Mr. A is an 85-year-old man living at home with his wife, who has moderately severe Alzheimer disease and for whom he provides daily care. He has an 8.5-centimetre abdominal aortic aneurysm. Three months ago he consulted a vascular surgeon, who recommended surgical repair of his aneurysm. However, another physician told Mr. A that he "would never survive the operation." Mr. A decided to "take his chances" and refused surgery, primarily because of his wish to provide uninterrupted care for his wife; however, he agreed to discuss the decision further with the surgeon at a future visit. Before such a visit takes place, however, Mr. A is taken to the emergency department after collapsing at home with abdominal pain. Physical examination reveals a systolic blood pressure of 50 mm Hg and a tender pulsatile abdominal mass. Mr. A is moaning and barely
conscious. The surgeon diagnoses a ruptured aortic aneurysm and believes that Mr. A will die without emergency surgery. No relatives can be reached for consultation.

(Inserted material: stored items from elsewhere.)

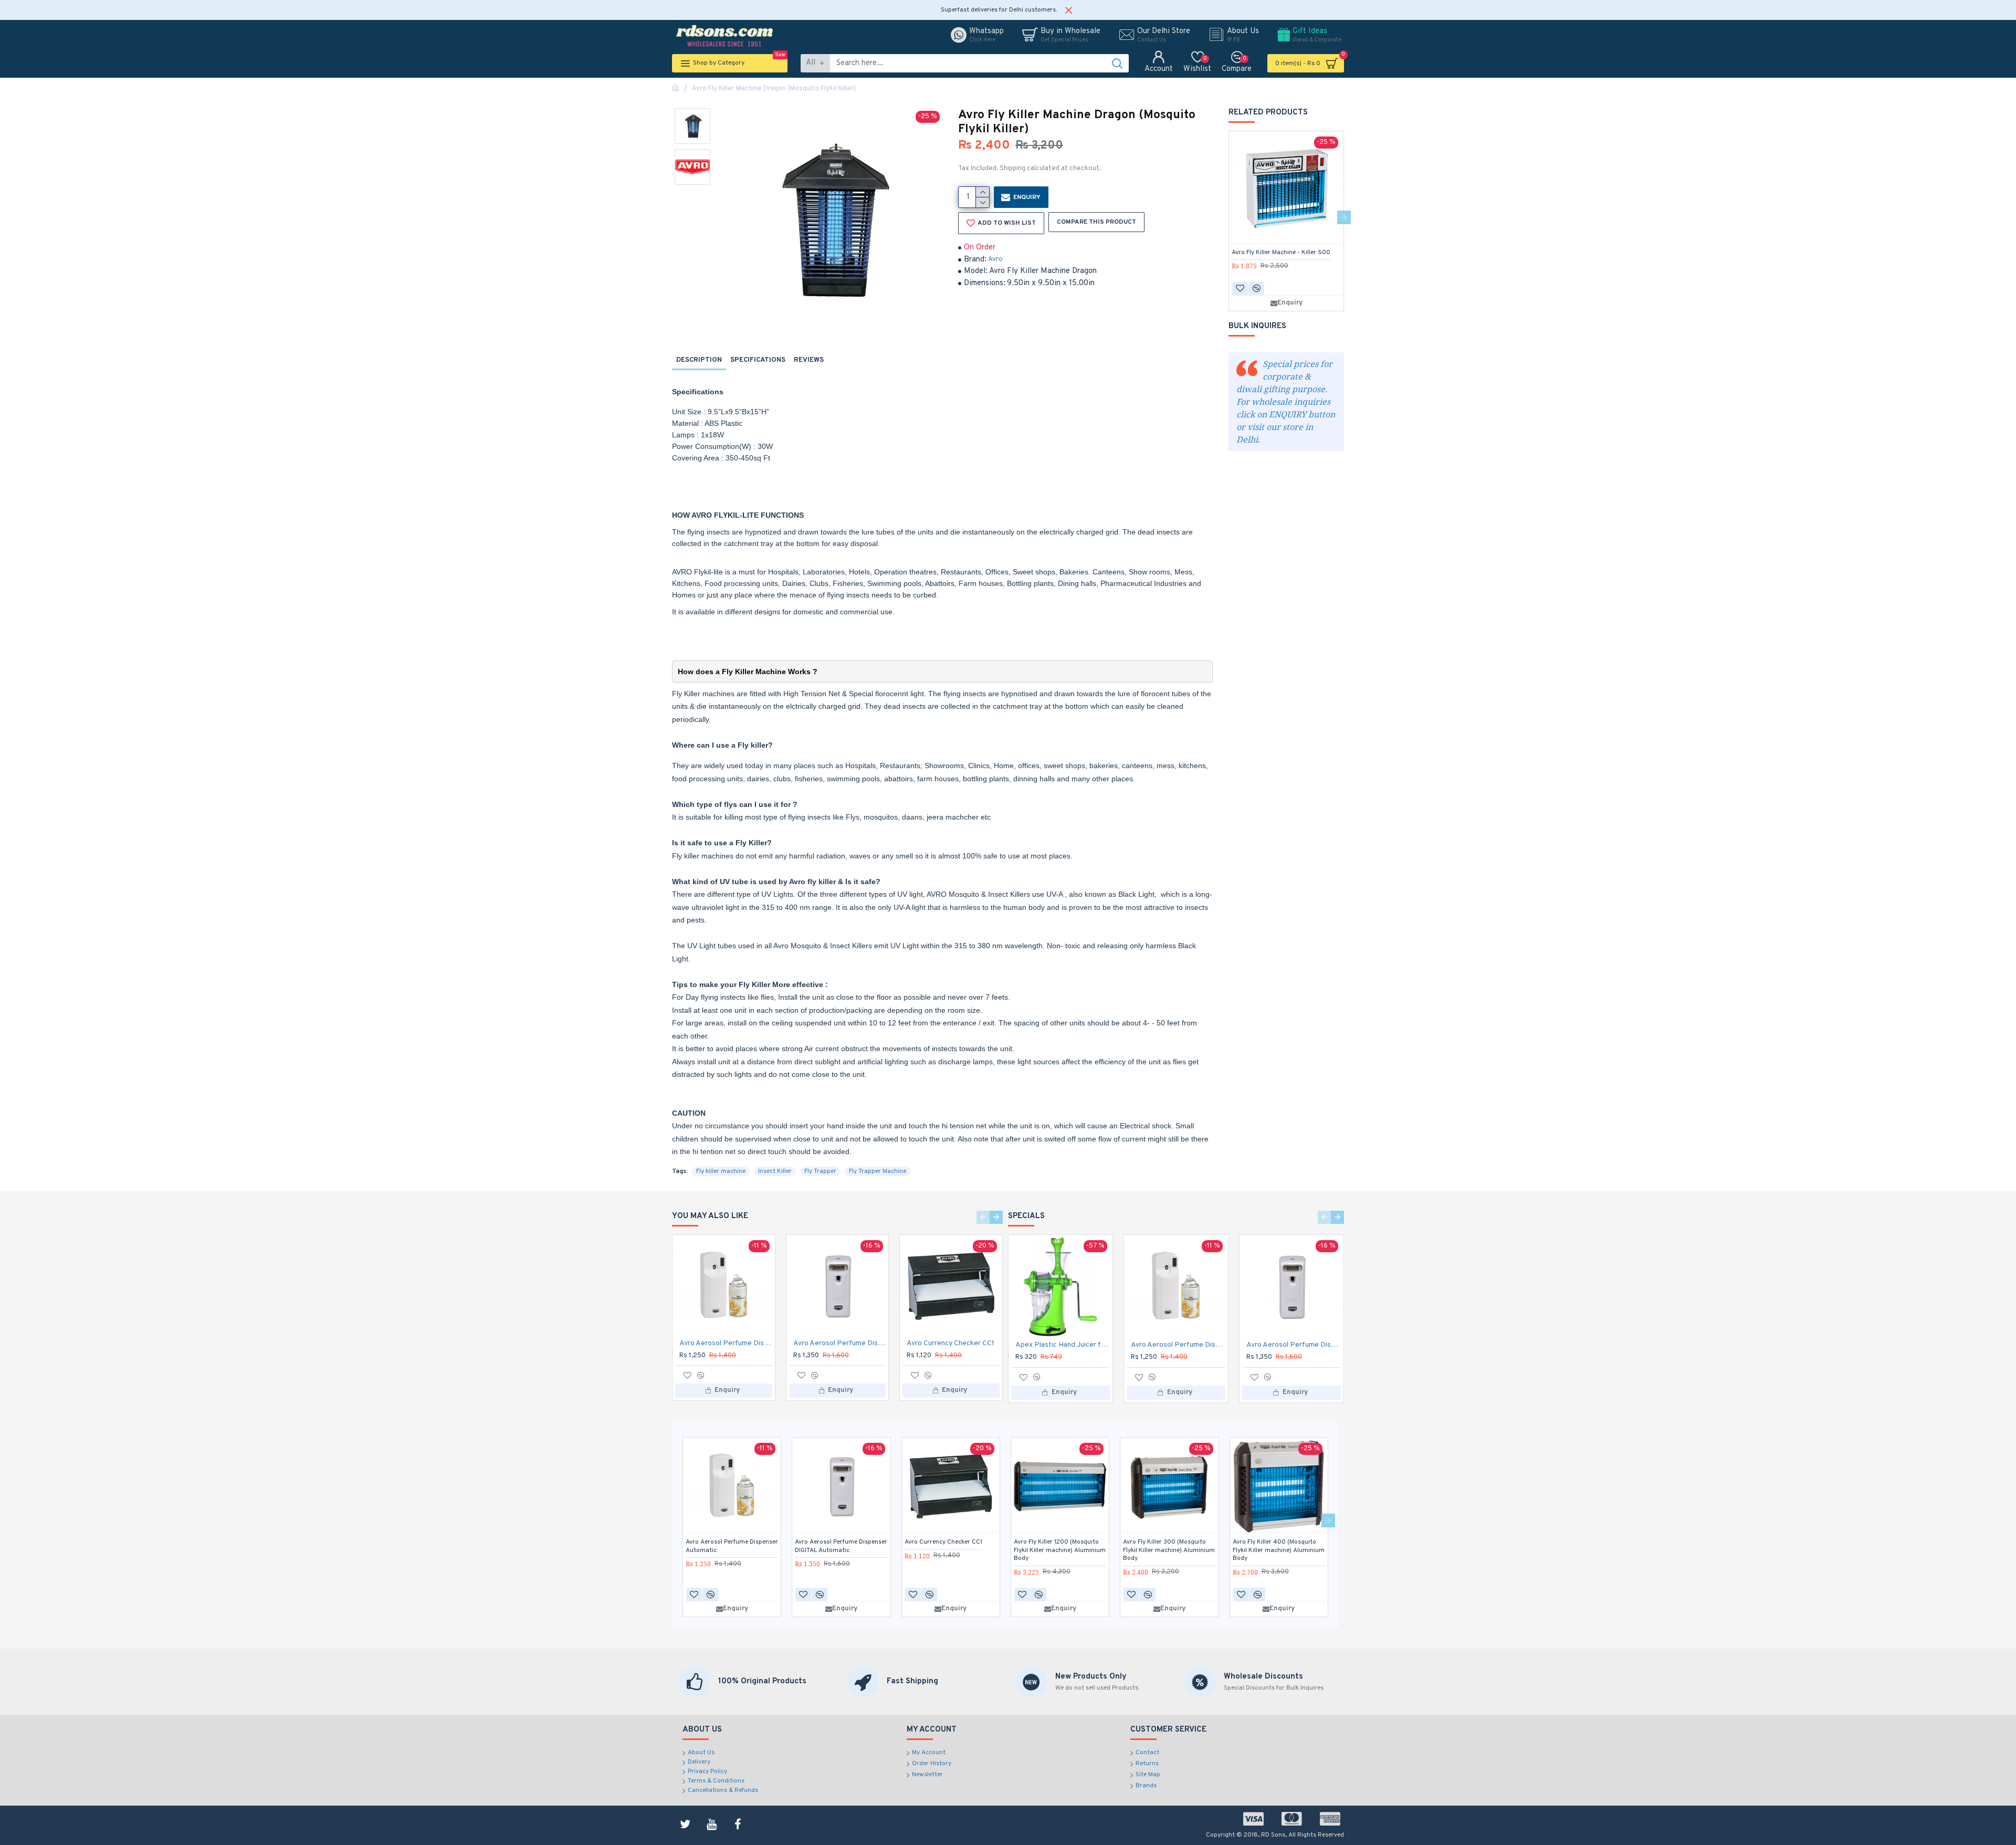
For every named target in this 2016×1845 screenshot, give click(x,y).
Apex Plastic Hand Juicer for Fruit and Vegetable (1062, 1344)
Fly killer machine (721, 1171)
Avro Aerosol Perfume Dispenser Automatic (725, 1343)
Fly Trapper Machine (877, 1171)
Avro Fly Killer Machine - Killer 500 (1281, 253)
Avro (995, 259)
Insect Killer (775, 1171)
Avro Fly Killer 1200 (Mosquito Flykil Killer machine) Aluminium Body (1060, 1550)
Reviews (809, 360)
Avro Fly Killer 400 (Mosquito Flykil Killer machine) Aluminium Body (1279, 1550)
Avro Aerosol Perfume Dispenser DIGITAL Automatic (839, 1343)
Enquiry (1027, 197)
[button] (1228, 217)
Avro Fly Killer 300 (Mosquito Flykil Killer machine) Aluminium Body (1169, 1550)
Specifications (757, 360)
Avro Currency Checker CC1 (950, 1343)
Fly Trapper (820, 1171)
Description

Mr. B, a 69-year-old resident of a nursing home, has severe Alzheimer disease. He is dependent on others to carry out all activities of daily living and is incontinent of urine and feces. He does not recognize his family members, and his speech is limited to moaning and crying. He has had fever, a cough producing green sputum and shortness of breath for 48 hours. He is transferred to hospital for treatment of suspected pneumonia. His wishes regarding treatment for pneumonia have not been documented. The nursing home has already notified Mr. B's wife, who is now driving to the hospital and will arrive in about 30 minutes.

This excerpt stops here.